- Kategori
- Psikoloji
Bilinçaltı eşiğinin zayıfladığı anlar...

Yolda hiç kendi kendine konuşan insanlar gördünüz mü? Yok, yok cep telefonu mikrofonuyla konuşan insanları kastetmiyorum. Mutlaka görmüşsünüzdür. "Kimbilir ne derdi var?" veya kişi "Kafayı üşütmüş" diye düşünmüş olabilirsiniz. Belki yanınızda kimse yokken siz de kendi kendinize konuşmuş olabilirsiniz. Peki bunun nedenini hiç düşündünüz mü?

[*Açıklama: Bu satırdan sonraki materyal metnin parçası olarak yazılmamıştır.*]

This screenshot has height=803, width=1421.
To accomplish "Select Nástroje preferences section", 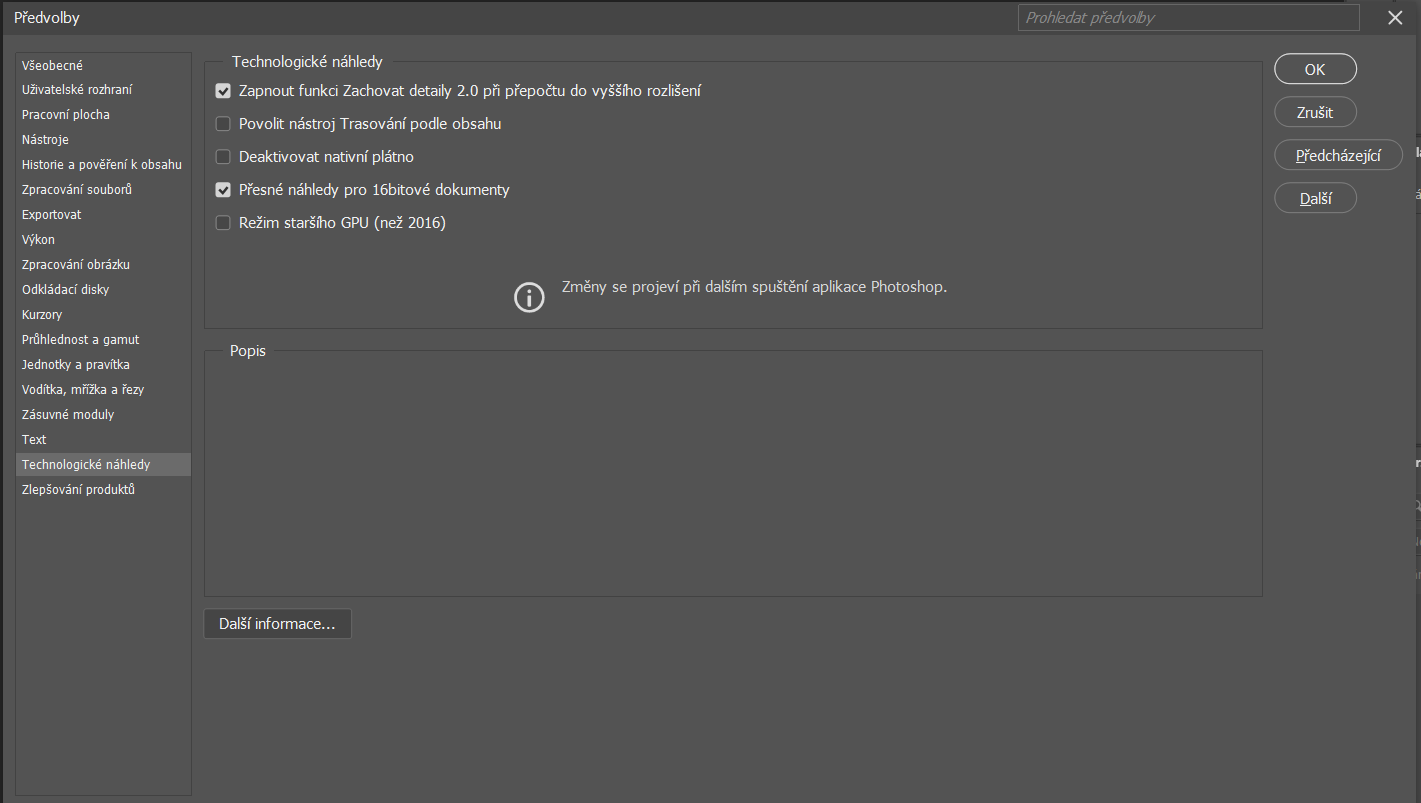I will [x=45, y=140].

Freud, bilinci bir buzdağına benzeterek farklı bilinç aşamalarını bu buzdağının suyun altında ve üstünde kalan kısımlarıyla, yerlerini su seviyesine göre betimleyerek bağdaştırıyor. Dolayısıyla su seviyesini bilinç eşiği olarak düşünürsek, bu eşiğin altında bilincin en büyük alanını oluşturan bilinçaltının yattığına inanıyor. Bilinç ve bilinçaltı arasında bulunan ön bilinç aşamasında ise o anda farkında olmadığımız ancak her an bilince taşıyabileceğimiz anılarımız ve dünya bilgileri yer alıyor.
Bilinç Aşaması (Buzdağının su yüzeyinden görünen kısmı): Bilincinde olduğumuz her türlü düşünce ve algılar bilinç aşamasını oluşturuyor. Beş duyunun farkettikleri ile, aklımızdan devamlı geçen düşünceler bu gruba giriyor.

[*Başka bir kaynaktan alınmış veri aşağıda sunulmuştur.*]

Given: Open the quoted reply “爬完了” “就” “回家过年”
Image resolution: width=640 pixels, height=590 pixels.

Ön Bilinç Aşaması (Buzdağında su seviyesinin hemen altı): O anda bilincinde olmasak da hemen bilince taşıyabileceğimiz anılar ve dünya bilgilerini kapsıyor. Bir soru üzerine bilgi dağarcığından aldığımız yüzeysel bilgiler gibi.

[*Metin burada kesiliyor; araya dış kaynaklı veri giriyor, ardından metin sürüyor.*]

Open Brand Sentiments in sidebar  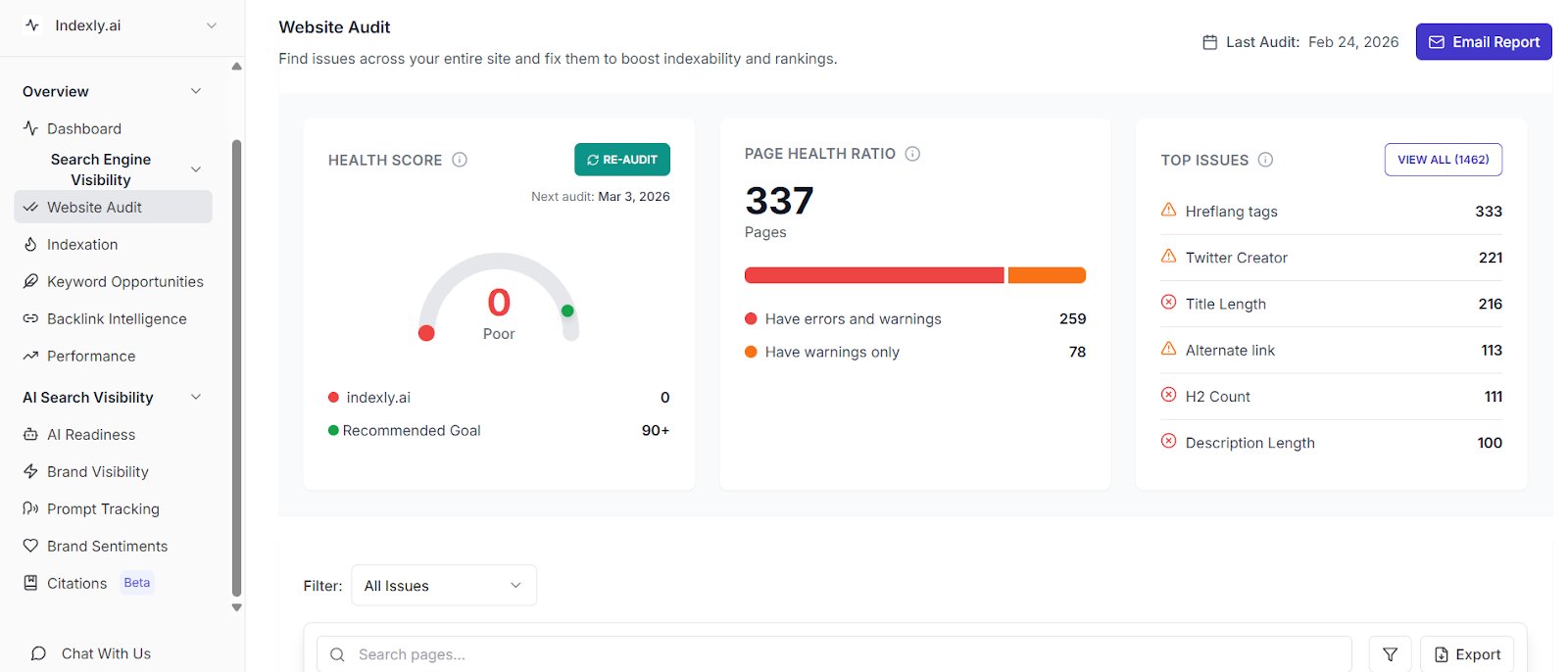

Bilinçaltı (Buzdağının suyun altındaki geri kalan kısmı): Bilinçaltında farkında olmadığımız korkular, kabul göremez cinsel arzular, mantık dışı istekler, vahşet yönelimleri, utanç verici deneyimler, bencilce istekler ve ahlak dışı dürtüler bulunuyor. Buzdağı benzetmesinde, buzdağının en büyük alanını oluşturuyor. Freud, insanın doğası gereği şiddet ve cinselliğe yönelik utanç verici dürtüler barındırdığını iddia ederek, bilinçaltımızda bu fikir ve dürtülerin koğuşlandığını belirtiyor.
Bilinç ile bilinçaltı arasında bilinç eşiği veya bilinç duvarı da diyebileceğimiz bir kısım vardır. Buna sansür de diyebiliriz.
Peki, bilinç eşiği zayıflarsa ne olur?
Aslında her gece uyuduğumuz zaman bu bilinç eşiği zayıflıyor ve bilinç altındaki düşüncelerimiz rüya şeklinde ortaya çıkıyor. Bilinçaltındaki bastırılmış duyguların rüya şeklinde ortaya çıkmasını bir enerji boşalması olarak görürsek, rüya görmenin çok yararlı olduğunu düşünebiliriz.
Bilinç eşiği uyku durumuna geçerken yavaş yavaş zayıflarken, uyanırken de yavaş yavaş eski haline döner. Günlük hayatta çözemediğimiz bazı problemleri ise bu sırada çözebiliriz. Bazen de bu aşamadayken insanlara ilham diyebileceğimiz bir takım fikirlerin gelmesi çok rastlanan bir durumdur. Örneğin benim her sabah ayrı bir blog konusuyla uyanmam gibi. :)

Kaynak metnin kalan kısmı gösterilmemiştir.